**ENTRIES SUPPLIED**.
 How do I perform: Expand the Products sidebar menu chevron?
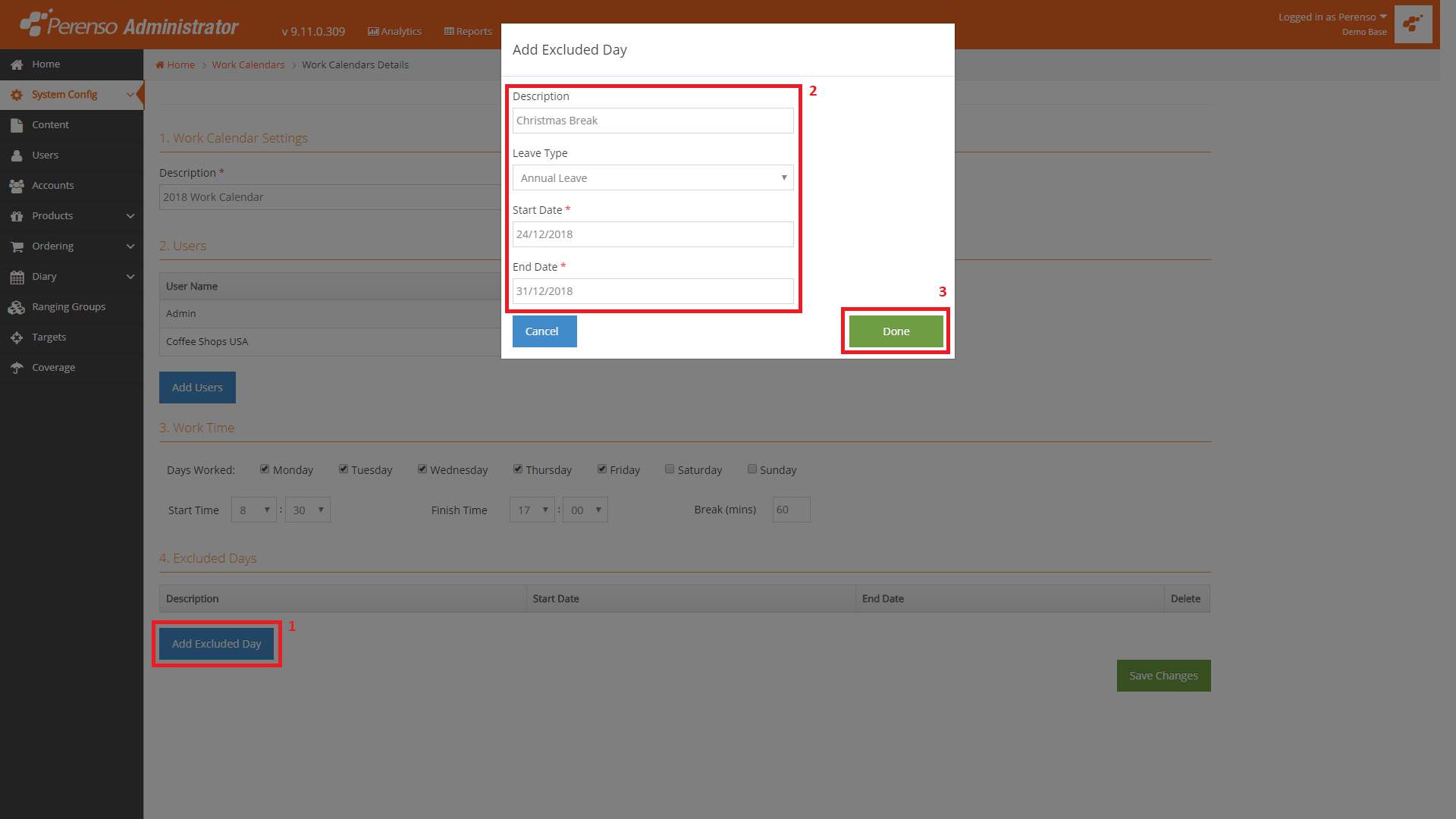(x=130, y=216)
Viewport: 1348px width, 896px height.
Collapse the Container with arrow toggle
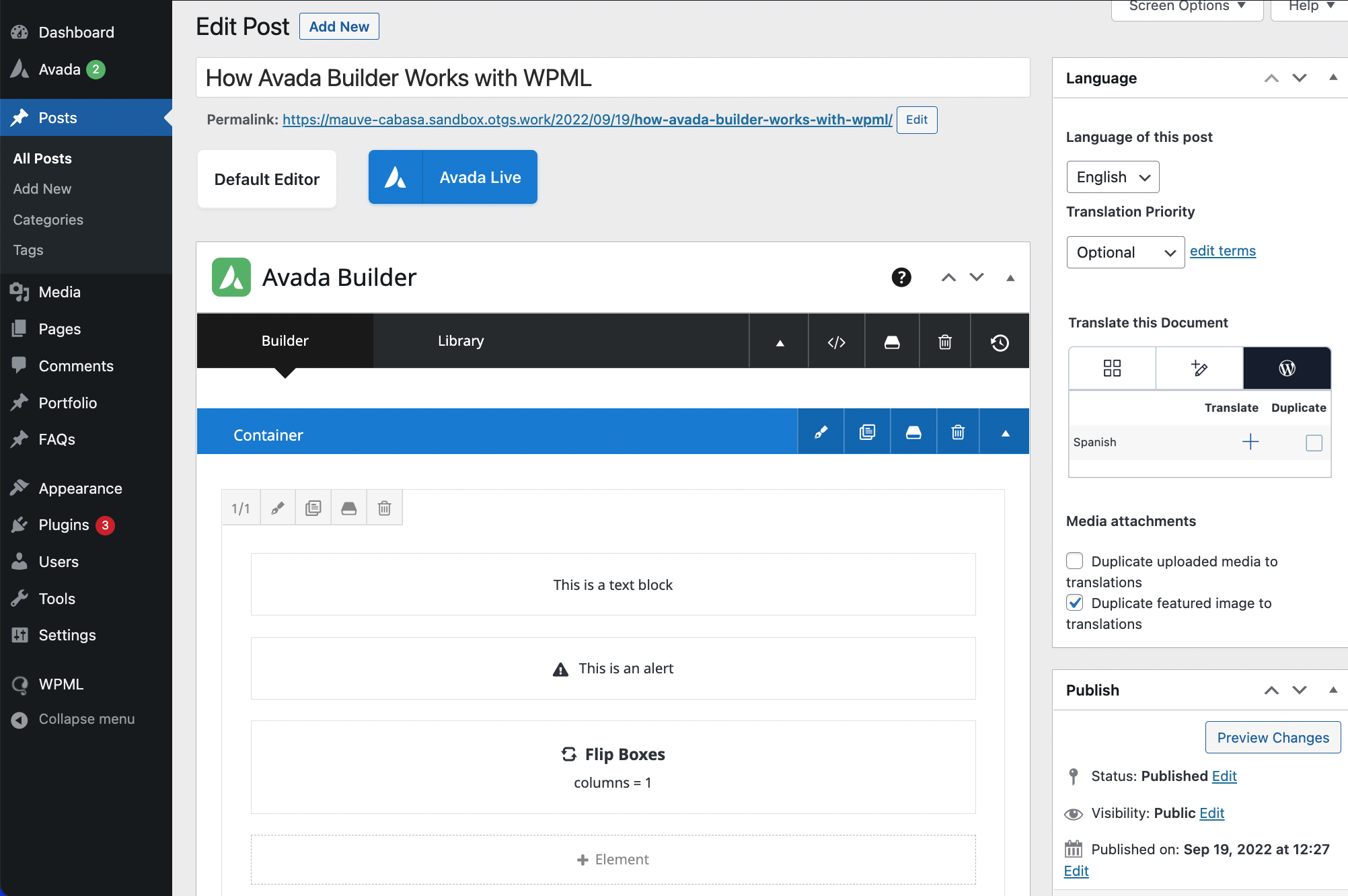point(1005,433)

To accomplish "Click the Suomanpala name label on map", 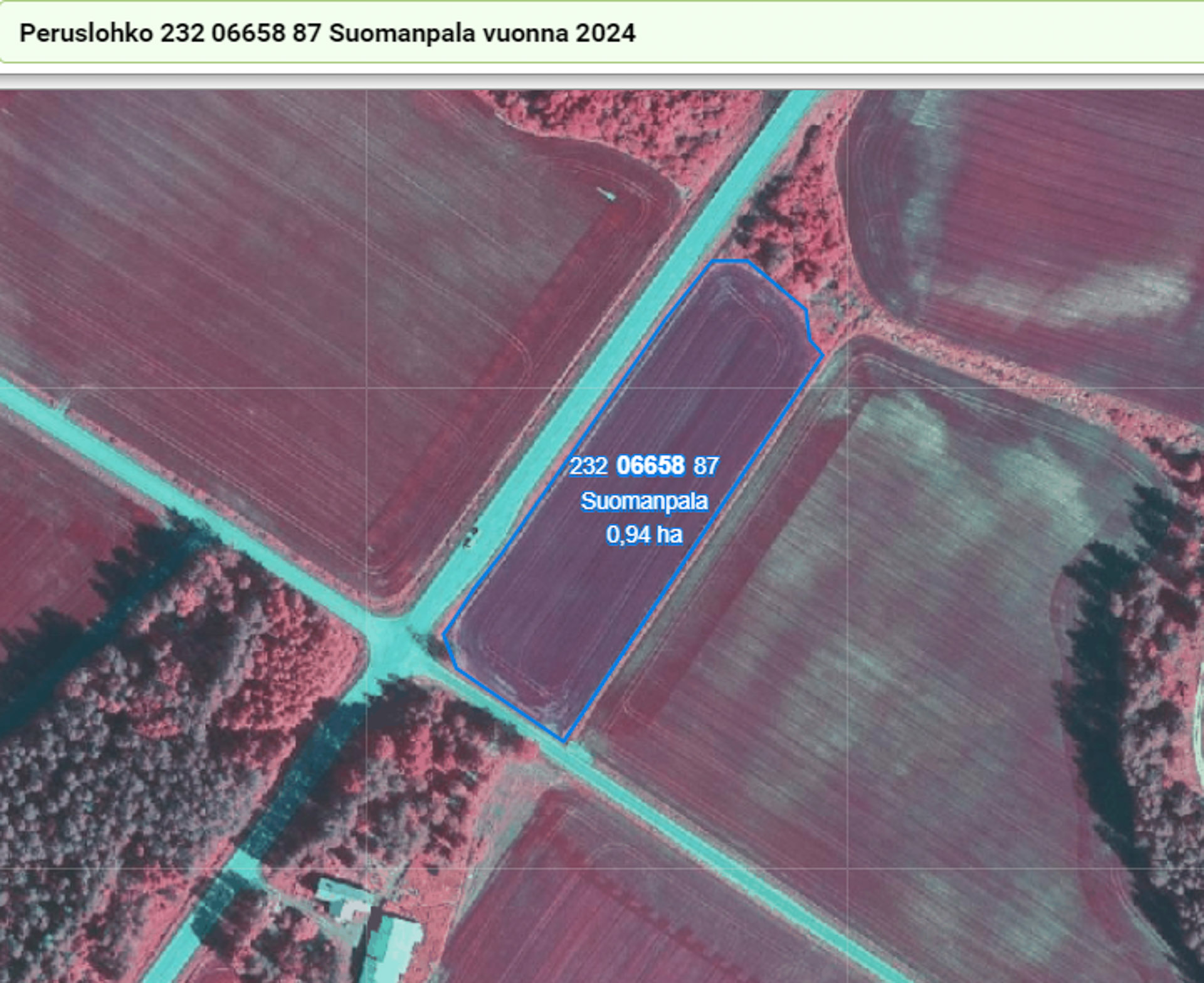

**EXERCISE INSTRUCTIONS**. Only the lines from the one containing "Collapse the Container with arrow toggle" through the last line of the data belong in the copy, both included and reproduced exactly. Pictures do not.

**RESULT OF THIS EXERCISE**.
Collapse the Container with arrow toggle
point(1005,433)

To accomplish "Click the Suomanpala name label on map", 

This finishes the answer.